Toutes les grandes préoccupations de l’esprit peuvent occasionner la folie : les sciences, les arts, la religion même fournissent leur contingent. La folie a pour cause première une prédisposition organique du cerveau qui le rend plus ou moins accessible à certaines impressions. Étant donné une prédisposition à la folie, celle-ci prendra le caractère de la préoccupation principale qui devient alors une idée fixe. Cette idée fixe pourra être celle des Esprits chez celui qui s’en est occupé, comme elle pourra être celle de Dieu, des anges, du diable, de la fortune, de la puissance, d’un art, d’une science, de la maternité, d’un système politique social. Il est probable que le fou religieux fût devenu un fou spirite, si le spiritisme eût été sa préoccupation dominante, comme le fou spirite l’eût été sous une autre forme suivant les circonstances.

Je dis donc que le spiritisme n’a aucun privilége sous ce rapport ; mais je vais plus loin : je dis que, bien compris, c’est un préservatif contre la folie.

Données recueillies
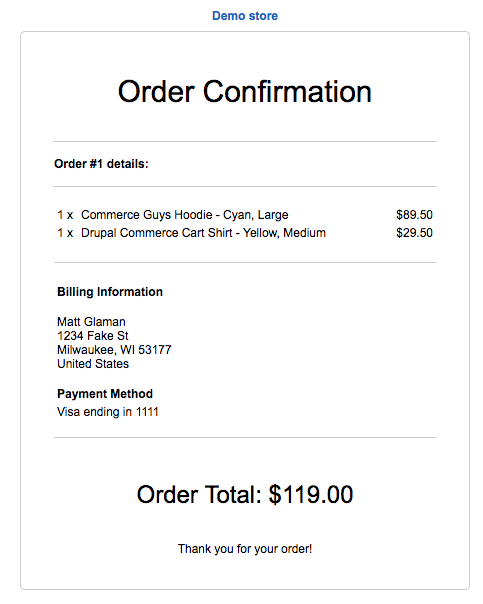Click Commerce Guys Hoodie line item

point(184,215)

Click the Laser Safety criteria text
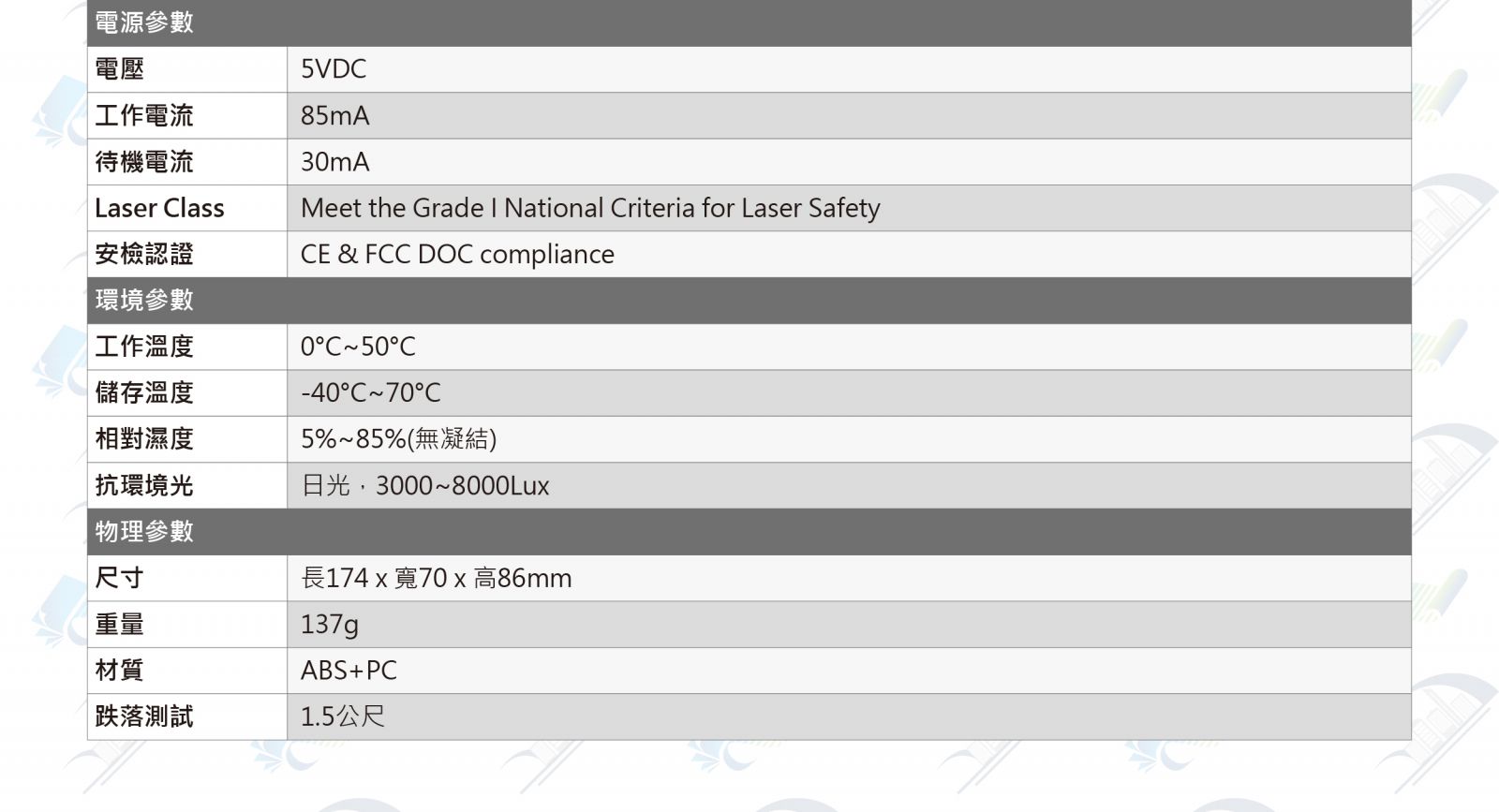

Tâche proposée
Dans le texte sur la folie et le spiritisme, recopiez s'il vous plaît tout ce qui va de « Je dis donc » jusqu'à « contre la folie. ».

Réponse détaillée
Je dis donc que le spiritisme n’a aucun privilége sous ce rapport ; mais je vais plus loin : je dis que, bien compris, c’est un préservatif contre la folie.